Monday, September 26, 2011

On Word & Image in Vivre sa vie

As we discussed in class, one of Godard’s central concerns is the relationship between the image and the word.  How can an image engender thought in a manner that is usually reserved for the structures of language?  In what way can the image exceed the potentiality of the word and communicate something entirely new?  This question is posed multiple times within his film Vivre sa vie.

First, in the scene where Nana discusses the value of the spoken word with the philosopher Brice Parian, it is clear that Godard is shifting away from the existentialist issues that dominate the dialogue of the film to ruminate on the issue.  Here Godard, via Nana, questions the ability of words to represent actual thought and wonders if words actually betray the user.  Why is it that words must be used to understand one another?  Why must one always talk?  Is it possible to live in silence yet still communicate?  Finally, can one distinguish thought from the words that express it? 

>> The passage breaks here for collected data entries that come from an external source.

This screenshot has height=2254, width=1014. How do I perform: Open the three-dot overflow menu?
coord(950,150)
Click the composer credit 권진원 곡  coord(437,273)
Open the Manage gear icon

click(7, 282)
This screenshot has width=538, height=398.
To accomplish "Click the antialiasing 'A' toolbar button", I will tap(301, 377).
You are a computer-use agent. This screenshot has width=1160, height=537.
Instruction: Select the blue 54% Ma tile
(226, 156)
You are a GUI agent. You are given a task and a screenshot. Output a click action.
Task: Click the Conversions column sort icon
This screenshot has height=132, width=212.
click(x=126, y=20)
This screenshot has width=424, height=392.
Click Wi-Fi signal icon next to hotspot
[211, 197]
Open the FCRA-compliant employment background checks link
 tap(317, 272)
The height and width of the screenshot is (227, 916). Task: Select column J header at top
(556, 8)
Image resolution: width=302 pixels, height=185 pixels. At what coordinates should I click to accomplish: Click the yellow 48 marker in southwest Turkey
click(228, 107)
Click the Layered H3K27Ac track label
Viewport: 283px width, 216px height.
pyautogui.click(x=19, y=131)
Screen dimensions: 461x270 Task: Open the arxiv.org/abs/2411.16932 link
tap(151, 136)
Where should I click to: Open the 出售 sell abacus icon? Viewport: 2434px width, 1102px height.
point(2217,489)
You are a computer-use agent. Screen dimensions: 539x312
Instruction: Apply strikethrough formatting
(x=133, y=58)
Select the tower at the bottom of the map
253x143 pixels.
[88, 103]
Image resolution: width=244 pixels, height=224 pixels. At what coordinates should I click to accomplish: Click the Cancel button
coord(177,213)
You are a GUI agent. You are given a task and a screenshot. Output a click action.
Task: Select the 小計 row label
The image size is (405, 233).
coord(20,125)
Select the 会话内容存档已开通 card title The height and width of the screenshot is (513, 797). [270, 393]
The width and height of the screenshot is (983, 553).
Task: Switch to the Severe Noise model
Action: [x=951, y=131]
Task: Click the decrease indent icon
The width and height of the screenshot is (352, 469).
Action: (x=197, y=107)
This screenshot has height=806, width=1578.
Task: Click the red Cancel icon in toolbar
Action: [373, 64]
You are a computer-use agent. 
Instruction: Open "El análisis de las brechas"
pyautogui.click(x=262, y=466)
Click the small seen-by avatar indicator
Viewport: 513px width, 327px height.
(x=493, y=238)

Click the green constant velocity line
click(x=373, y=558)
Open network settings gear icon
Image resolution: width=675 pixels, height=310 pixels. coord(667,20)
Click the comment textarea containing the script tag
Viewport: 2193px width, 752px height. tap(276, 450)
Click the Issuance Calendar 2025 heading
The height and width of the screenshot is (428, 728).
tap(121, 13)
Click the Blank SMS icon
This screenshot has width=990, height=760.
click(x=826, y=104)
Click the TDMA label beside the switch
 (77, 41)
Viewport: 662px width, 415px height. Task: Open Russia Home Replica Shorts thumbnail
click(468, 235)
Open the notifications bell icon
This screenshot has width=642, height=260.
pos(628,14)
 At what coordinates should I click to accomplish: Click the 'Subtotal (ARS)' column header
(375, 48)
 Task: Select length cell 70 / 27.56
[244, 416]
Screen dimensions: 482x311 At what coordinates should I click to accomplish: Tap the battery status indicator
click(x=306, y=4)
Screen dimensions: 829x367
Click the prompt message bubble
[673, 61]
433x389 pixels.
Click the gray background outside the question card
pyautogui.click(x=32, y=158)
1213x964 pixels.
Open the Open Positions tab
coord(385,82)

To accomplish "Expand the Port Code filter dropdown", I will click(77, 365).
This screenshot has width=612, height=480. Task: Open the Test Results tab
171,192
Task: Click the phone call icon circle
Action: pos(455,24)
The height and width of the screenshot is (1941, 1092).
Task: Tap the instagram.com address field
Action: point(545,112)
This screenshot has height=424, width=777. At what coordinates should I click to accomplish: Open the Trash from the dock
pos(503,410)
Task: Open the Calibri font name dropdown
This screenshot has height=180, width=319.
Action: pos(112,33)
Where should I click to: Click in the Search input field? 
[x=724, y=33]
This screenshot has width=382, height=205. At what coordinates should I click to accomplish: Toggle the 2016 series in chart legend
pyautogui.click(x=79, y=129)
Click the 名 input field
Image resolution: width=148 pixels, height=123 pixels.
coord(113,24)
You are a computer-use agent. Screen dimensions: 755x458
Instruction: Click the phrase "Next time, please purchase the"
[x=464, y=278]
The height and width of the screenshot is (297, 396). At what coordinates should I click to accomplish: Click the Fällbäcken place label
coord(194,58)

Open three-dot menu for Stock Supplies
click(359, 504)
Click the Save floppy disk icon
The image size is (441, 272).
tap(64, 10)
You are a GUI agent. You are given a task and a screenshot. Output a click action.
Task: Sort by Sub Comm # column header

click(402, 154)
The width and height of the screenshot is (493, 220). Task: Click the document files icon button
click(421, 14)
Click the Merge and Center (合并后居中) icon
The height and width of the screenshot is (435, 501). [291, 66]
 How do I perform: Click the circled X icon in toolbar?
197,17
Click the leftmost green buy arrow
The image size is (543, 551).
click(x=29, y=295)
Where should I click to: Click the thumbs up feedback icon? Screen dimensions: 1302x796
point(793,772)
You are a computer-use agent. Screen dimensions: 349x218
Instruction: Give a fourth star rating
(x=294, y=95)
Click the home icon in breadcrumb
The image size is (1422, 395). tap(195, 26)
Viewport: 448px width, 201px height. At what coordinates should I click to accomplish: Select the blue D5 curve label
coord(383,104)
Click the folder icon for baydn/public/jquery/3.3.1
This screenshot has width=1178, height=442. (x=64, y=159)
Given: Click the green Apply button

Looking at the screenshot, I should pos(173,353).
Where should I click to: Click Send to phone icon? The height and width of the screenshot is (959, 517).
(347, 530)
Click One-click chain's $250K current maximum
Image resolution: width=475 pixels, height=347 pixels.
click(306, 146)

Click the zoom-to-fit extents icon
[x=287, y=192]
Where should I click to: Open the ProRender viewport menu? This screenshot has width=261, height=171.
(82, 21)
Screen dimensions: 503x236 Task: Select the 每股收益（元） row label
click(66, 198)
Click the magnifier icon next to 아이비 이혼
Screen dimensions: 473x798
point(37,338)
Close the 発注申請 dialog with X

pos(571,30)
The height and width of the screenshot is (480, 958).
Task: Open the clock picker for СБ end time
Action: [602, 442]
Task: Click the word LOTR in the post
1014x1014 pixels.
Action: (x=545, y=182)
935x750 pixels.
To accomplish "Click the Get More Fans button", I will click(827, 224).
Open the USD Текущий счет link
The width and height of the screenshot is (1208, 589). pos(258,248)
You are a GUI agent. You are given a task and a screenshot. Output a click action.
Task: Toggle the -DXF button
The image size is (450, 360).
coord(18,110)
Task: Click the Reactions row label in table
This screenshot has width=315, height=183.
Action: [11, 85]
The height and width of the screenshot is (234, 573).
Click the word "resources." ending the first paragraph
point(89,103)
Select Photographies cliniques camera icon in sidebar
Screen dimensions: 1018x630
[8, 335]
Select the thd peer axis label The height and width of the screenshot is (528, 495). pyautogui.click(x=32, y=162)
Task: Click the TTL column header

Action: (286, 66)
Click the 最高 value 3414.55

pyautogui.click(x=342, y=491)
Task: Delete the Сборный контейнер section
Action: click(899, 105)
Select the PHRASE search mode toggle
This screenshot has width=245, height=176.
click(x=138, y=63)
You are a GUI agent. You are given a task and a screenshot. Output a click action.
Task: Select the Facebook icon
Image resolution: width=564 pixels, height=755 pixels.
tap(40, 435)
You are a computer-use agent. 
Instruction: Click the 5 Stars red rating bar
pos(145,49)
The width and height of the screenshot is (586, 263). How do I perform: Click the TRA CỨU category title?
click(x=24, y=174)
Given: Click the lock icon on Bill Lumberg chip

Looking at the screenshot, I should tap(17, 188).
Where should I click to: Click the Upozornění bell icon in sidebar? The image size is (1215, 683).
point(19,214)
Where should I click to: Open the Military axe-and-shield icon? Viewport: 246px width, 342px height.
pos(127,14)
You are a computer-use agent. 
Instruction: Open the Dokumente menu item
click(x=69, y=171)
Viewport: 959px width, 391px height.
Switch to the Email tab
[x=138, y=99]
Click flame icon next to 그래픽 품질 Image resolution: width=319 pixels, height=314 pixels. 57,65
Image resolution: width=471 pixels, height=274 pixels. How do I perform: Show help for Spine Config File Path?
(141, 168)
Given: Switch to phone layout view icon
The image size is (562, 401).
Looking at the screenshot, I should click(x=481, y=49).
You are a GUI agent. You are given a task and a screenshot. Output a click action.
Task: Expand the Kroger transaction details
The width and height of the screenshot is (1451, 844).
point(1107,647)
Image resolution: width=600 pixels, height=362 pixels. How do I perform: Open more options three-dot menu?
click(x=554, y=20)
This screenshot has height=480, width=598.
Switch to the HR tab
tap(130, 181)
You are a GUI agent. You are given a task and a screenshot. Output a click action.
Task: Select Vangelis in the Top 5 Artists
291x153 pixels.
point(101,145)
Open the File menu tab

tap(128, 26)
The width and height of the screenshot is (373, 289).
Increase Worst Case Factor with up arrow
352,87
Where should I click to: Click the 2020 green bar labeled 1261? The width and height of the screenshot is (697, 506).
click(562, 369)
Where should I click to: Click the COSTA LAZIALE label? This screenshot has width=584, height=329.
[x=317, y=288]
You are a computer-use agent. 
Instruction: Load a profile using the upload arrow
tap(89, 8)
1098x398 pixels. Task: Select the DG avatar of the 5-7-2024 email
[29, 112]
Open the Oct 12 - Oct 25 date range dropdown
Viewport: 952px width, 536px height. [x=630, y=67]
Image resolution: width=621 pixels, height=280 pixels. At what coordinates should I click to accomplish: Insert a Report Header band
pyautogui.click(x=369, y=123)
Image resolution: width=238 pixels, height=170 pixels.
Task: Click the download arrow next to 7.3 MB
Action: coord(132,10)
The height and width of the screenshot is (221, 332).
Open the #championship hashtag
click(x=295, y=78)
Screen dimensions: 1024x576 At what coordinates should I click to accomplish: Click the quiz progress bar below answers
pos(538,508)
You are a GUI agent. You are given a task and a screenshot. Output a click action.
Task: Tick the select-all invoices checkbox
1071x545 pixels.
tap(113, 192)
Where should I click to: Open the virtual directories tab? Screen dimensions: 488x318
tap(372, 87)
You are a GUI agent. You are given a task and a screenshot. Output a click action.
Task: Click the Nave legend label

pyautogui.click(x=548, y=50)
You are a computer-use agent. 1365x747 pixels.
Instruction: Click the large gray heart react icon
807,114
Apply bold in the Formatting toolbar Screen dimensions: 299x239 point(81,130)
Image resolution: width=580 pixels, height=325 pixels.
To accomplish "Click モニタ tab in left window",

These questions foreground the longstanding premise that thought is best articulated via language into a film that largely relies on the image to convey thought.  Although Nana never explicitly asks about the image, Godard is posing this very question throughout the entire film through extensive use of close-up photography.  The close-up, as in Dreyer’s The Passion of Joan of Arc, becomes a communicative means to show thought through the expressiveness of the face as recorded by the image.



Further, in looking at the relation between Poe’s The Oval Portrait and the entire project of Vivre sa vie, Godard seems to be asking whether there is danger in giving over too much power to the image.  Poe’s story tells of an artist that is so obsessed with creating a perfect image of the real that he destroys the real for the sake of the image.  Vivre sa vie can be read as a retelling of The Oval Portrait in the way that Godard wants to identify himself with the artist of Poe’s story by demonstrating through a seemingly endless amount of beautiful close-ups of Nana’s face his obsession with creating a perfect image of his then wife.



I think it is of little purpose to interpret this film as merely a simple love letter to Anna Karina.  By asking these questions on the nature of the image to the word, artist to the image and art to life, Godard still finds a way to ask the imperative questions that matter to his larger project.